- **Data to examine**:
□ □ □ □
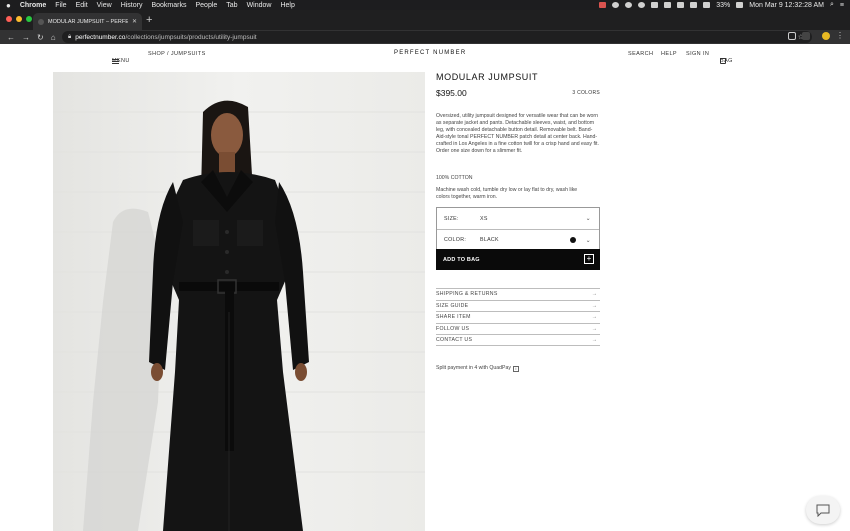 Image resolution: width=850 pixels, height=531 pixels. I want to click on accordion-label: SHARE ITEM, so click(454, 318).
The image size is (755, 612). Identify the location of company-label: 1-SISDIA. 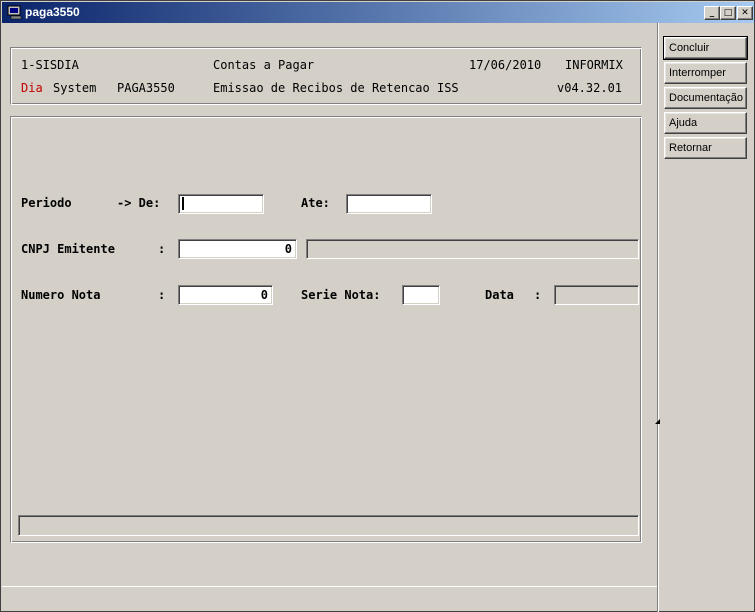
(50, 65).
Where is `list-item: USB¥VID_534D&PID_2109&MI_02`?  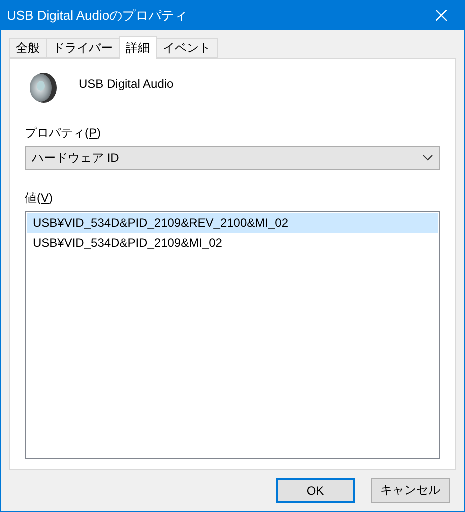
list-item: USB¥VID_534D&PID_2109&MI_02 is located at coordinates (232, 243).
□ □ □ □
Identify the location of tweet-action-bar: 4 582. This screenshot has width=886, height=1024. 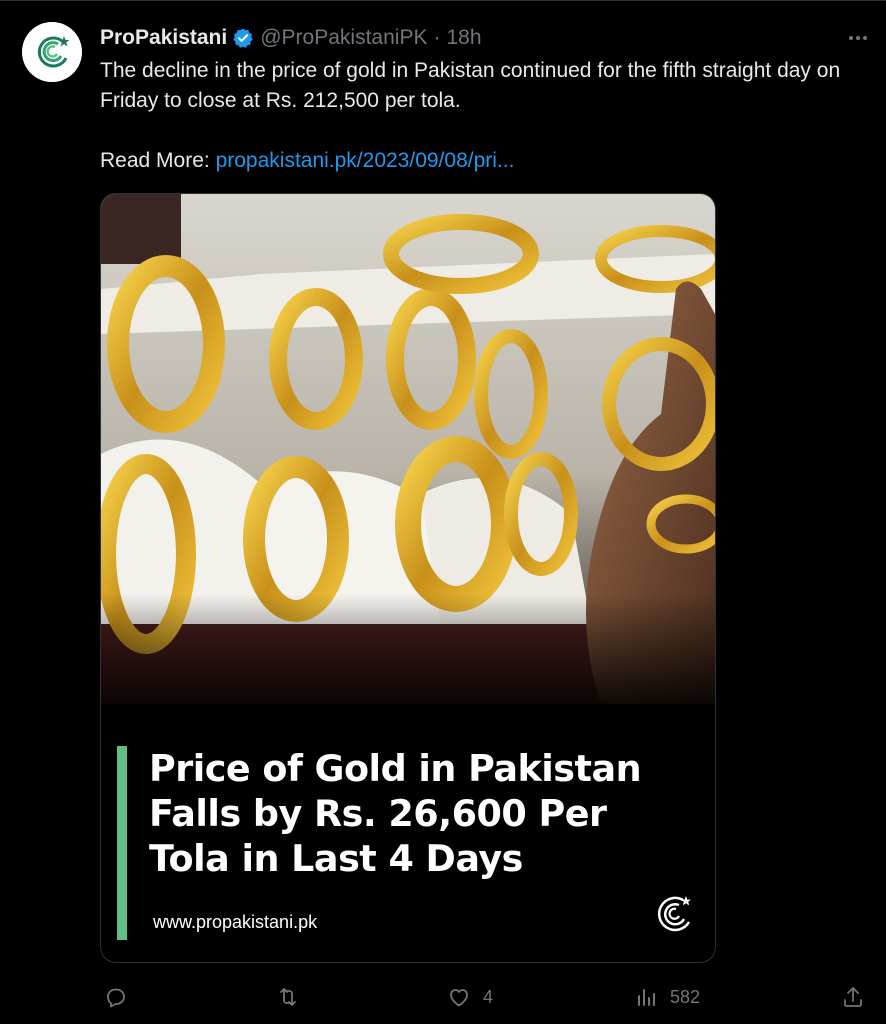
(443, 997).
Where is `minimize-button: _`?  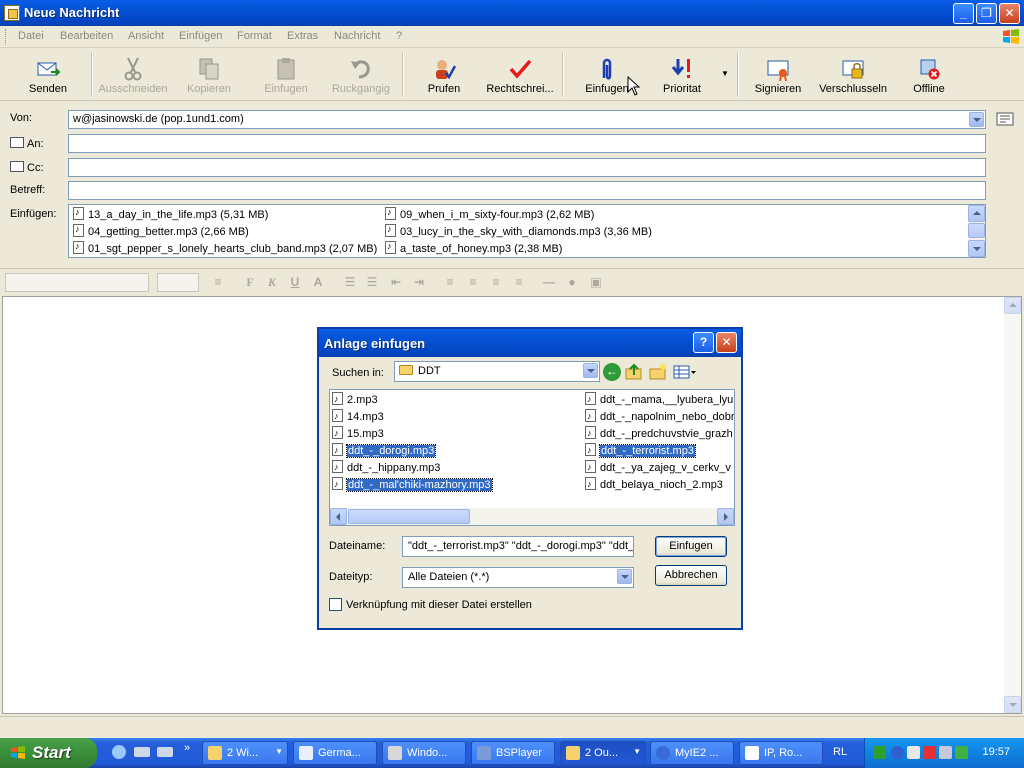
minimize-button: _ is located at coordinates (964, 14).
□ □ □ □
- **Assignment**:
Print the entries again word for word, beginning at the line that contains "Image resolution: width=850" and stopping after the line that contains "list-item: USB¥VID_534D&PID_2109&MI_02 is". Leave the pictures out.

- **Result of the exercise**:
 Image resolution: width=850 pixels, height=531 pixels. I want to click on accordion-label: SHARE ITEM, so click(454, 318).
The image size is (755, 612). Identify the location of company-label: 1-SISDIA. 
(50, 65).
Where is `list-item: USB¥VID_534D&PID_2109&MI_02`?  
list-item: USB¥VID_534D&PID_2109&MI_02 is located at coordinates (232, 243).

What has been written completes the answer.